Product Category
Products > Biolab Use Enzymes pfu DNA polymerase
Name: pfu DNA polymerase
Description:Recombinant Pfu DNA polymerase expressed in E.coli is thermostable with both 5’- to 3’- DNA polymerase and 3’- to 5’-exonuclease activity. Its fidelity of DNA synthesis is much higher than that of Taq DNA polymerase.
 

Description
    Recombinant pfu DNA polymerase (rPfu DNA polymerase) is expressed in E.coli and purified to high homogeneity. This product is thermostable with both 5’- to 3’- DNA polymerase and 3’- to 5’-exonuclease activity. Thus its fidelity of DNA synthesis is much higher than that of Taq DNA polymerase. The eznyme is ideal for a variety of applications requiring high-fidelity DNA synthesis by the polymerase chain reaction (PCR).

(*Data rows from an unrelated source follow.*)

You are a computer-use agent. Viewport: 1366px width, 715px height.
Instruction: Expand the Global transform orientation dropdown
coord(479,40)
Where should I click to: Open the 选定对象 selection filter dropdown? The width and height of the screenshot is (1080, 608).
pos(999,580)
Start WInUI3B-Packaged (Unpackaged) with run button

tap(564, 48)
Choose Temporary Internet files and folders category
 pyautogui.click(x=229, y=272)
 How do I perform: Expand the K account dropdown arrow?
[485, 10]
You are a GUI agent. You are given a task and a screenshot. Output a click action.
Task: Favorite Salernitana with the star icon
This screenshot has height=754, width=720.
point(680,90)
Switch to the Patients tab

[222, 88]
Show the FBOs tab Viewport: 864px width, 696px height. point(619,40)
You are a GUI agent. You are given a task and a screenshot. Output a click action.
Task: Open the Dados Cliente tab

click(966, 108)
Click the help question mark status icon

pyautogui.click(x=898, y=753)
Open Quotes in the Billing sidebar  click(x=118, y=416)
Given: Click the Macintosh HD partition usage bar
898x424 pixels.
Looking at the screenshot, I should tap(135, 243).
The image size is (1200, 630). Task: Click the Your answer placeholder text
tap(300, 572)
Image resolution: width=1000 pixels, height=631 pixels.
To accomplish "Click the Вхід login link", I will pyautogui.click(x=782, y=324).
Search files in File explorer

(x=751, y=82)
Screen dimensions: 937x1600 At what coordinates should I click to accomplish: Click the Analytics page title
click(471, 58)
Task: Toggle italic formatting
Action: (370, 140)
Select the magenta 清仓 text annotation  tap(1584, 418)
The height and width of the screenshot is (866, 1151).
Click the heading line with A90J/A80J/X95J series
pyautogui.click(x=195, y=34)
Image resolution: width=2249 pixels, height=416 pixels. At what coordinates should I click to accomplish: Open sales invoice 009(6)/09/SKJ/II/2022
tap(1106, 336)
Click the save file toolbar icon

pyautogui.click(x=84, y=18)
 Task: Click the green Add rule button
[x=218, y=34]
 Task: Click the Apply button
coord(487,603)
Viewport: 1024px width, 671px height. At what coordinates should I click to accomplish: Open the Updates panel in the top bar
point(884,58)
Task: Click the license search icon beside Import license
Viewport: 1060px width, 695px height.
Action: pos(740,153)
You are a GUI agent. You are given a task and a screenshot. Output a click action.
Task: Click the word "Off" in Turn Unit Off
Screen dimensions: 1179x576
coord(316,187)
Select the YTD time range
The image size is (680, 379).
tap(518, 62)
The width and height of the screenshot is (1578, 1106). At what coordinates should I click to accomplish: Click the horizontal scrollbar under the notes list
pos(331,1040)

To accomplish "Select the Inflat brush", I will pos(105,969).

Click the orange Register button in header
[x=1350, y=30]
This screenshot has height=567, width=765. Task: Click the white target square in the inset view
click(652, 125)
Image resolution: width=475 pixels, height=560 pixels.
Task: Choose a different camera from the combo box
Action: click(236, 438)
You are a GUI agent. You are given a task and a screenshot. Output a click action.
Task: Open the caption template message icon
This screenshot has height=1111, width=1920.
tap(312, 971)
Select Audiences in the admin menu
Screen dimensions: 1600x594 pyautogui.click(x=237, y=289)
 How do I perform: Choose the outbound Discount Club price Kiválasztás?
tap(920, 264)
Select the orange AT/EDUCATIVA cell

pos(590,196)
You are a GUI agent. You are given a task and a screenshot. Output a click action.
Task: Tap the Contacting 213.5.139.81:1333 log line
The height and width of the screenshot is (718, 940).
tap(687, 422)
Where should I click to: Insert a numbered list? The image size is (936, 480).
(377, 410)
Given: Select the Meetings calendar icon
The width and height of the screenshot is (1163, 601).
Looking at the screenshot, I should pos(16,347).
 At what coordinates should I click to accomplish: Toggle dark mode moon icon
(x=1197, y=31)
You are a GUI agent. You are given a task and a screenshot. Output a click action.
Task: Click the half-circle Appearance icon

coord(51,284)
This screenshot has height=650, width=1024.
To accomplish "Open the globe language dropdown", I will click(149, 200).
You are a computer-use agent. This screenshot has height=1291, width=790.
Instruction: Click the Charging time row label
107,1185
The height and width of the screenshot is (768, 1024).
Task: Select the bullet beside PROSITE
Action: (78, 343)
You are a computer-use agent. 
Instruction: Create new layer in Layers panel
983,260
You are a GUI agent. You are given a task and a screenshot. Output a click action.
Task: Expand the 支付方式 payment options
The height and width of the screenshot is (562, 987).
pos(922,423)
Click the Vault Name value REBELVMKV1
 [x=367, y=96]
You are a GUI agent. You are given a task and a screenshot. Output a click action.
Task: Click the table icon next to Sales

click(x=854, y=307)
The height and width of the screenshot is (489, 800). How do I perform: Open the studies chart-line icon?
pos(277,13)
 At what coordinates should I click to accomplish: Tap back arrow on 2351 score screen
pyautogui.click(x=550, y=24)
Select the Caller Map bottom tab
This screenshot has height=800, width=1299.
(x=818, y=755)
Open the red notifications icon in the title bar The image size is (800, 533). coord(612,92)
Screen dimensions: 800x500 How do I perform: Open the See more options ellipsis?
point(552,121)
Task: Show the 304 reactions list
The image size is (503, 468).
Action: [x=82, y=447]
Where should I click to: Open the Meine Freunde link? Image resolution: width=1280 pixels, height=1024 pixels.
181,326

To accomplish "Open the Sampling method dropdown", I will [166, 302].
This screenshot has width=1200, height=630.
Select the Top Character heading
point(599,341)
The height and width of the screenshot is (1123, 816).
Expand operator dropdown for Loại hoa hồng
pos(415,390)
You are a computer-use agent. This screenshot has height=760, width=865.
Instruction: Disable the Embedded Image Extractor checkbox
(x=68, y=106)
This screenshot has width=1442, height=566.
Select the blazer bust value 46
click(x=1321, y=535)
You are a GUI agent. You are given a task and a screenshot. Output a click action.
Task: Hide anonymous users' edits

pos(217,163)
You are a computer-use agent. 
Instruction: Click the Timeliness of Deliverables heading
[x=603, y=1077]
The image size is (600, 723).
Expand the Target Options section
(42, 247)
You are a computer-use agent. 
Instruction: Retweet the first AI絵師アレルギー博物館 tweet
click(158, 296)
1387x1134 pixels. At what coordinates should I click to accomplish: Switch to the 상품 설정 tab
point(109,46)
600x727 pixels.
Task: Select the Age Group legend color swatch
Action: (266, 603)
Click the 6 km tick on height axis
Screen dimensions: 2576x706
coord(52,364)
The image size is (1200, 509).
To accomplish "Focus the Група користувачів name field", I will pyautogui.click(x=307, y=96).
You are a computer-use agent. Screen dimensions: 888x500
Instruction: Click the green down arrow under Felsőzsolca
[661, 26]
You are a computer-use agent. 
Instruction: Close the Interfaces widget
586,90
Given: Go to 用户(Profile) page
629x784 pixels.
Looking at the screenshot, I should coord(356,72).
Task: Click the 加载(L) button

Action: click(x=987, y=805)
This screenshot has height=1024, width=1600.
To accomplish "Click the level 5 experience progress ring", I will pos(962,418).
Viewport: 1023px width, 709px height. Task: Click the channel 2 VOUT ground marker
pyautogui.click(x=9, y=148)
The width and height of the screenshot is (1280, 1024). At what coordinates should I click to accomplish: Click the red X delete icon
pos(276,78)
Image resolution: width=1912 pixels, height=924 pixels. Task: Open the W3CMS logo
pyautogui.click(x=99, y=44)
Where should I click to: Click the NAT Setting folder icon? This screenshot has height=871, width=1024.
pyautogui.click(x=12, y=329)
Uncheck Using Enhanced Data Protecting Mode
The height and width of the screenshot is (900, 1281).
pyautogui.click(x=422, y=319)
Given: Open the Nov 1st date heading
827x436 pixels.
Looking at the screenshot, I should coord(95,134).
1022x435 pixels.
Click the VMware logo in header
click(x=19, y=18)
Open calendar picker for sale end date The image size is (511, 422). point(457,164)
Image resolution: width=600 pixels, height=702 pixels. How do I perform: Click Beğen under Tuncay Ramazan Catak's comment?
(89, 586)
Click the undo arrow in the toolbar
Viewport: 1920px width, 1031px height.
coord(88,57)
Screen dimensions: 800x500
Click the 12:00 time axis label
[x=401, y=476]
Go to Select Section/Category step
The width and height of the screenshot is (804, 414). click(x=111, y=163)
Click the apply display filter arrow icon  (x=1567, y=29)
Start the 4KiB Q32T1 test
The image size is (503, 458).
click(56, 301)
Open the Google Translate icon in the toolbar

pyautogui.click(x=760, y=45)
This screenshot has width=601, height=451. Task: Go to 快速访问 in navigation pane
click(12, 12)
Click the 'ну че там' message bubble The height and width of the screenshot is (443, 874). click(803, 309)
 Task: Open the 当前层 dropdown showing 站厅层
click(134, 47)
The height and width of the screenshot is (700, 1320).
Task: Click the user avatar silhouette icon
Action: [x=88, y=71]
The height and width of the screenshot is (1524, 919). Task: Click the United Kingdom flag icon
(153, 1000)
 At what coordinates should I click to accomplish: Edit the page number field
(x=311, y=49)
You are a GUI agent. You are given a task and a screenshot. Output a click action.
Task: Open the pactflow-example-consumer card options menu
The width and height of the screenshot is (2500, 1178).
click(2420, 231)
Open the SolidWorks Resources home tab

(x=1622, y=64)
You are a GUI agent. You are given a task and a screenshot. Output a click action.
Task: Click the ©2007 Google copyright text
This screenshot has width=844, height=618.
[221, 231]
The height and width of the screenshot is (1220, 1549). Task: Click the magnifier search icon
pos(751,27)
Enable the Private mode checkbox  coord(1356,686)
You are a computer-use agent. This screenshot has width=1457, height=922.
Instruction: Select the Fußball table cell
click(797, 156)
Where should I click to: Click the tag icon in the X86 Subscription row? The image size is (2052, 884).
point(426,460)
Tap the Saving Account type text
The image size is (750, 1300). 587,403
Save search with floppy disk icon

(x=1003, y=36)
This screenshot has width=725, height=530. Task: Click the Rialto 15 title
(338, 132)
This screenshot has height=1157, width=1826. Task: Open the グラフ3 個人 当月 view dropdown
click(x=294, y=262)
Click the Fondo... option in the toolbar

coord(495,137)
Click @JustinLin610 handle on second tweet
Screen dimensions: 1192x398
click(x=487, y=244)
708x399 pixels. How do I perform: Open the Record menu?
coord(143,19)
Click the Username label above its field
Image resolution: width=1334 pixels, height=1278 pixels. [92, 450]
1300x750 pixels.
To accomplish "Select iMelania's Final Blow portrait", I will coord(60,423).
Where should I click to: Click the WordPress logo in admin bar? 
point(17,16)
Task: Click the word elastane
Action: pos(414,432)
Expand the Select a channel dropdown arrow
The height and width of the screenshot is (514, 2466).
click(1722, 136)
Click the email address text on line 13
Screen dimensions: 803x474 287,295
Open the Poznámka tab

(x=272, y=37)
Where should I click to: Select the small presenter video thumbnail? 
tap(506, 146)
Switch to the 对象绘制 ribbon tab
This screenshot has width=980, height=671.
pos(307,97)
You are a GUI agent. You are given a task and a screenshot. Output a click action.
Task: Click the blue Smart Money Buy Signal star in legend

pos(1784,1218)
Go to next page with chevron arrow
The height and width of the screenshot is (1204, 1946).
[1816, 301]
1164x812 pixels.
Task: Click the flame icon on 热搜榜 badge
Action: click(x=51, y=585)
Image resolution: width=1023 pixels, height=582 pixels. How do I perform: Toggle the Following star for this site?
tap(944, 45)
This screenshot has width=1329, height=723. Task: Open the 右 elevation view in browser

Successful PCR using pfu DNA polymerase is readily performed requiring only slight modifications from PCR protocol enclosed in this intruduction sheet..
Purity
    1、≥95% by SDS-PAGE;
    2、No changes of 0.5μg plasmid DNA after incubation with 10 U rPfu DNA polymerase at 74℃ for 1 hour.
Unit Definition:
    One unit is defined as the amount of enzyme required to catalyze the incorporation of 10nmol of dNTPs into acid-insoluble material in 30 minutes at 75℃.
Package 
    1、rPfu DNA polymerase,200 U/vial,200μL,enzyme activity>1 U/μL;
    2、10 x reaction buffer without Mg2+,1ml/vial;
    3、0.1mol/L MgCl2 solution,0.5ml/vial
10x Reaction Buffer without Mg2+
200 mM Tris-HCl (pH 8.75);100 mM KCl;160 mM (NH4)2SO4;1% Triton X-100;1 mg/ml BSA。
PCR Protocol
1、Reaction mixture
   10x Reaction Buffer without Mg2+               5 μL
   dNTP mixture (2.5mmol/L each)                 4 μL        
   0.1mol/L MgCl2 solution                              1 μL
   Primer 1 (10 μmol/L)                                     1μL
   Primer 2 (10 μmol/L)                                     1μL
   Template DNA                             10 pg~200 ng
   rPfu DNA polymerase (1 U/μL)                     1μL
   ddH2O                                               up to 50 μL
2、Recommended thermal cycling conditions 

Step  Temperature (℃) Time (seconds)   Numbers  
Initial denaturation  94 180 
Denaturation  94 35 37 cycles  
 Annealing  56-65 15  
Extension  72 60   
Final Extension  72 300

 3、PCR result analysed by 1% agarose gel electrophoresis 

          M              1            2              3                 4              M

 M: DNA Marker 5000、3000、2000、1000、750、 500、250、100bp;
1:400bp PCR band;
2:800bp PCR band;
3:1200bp PCR band;
4:1200bp PCR band (control).         
Stability
    It will keep activity more than one year stored at -20℃.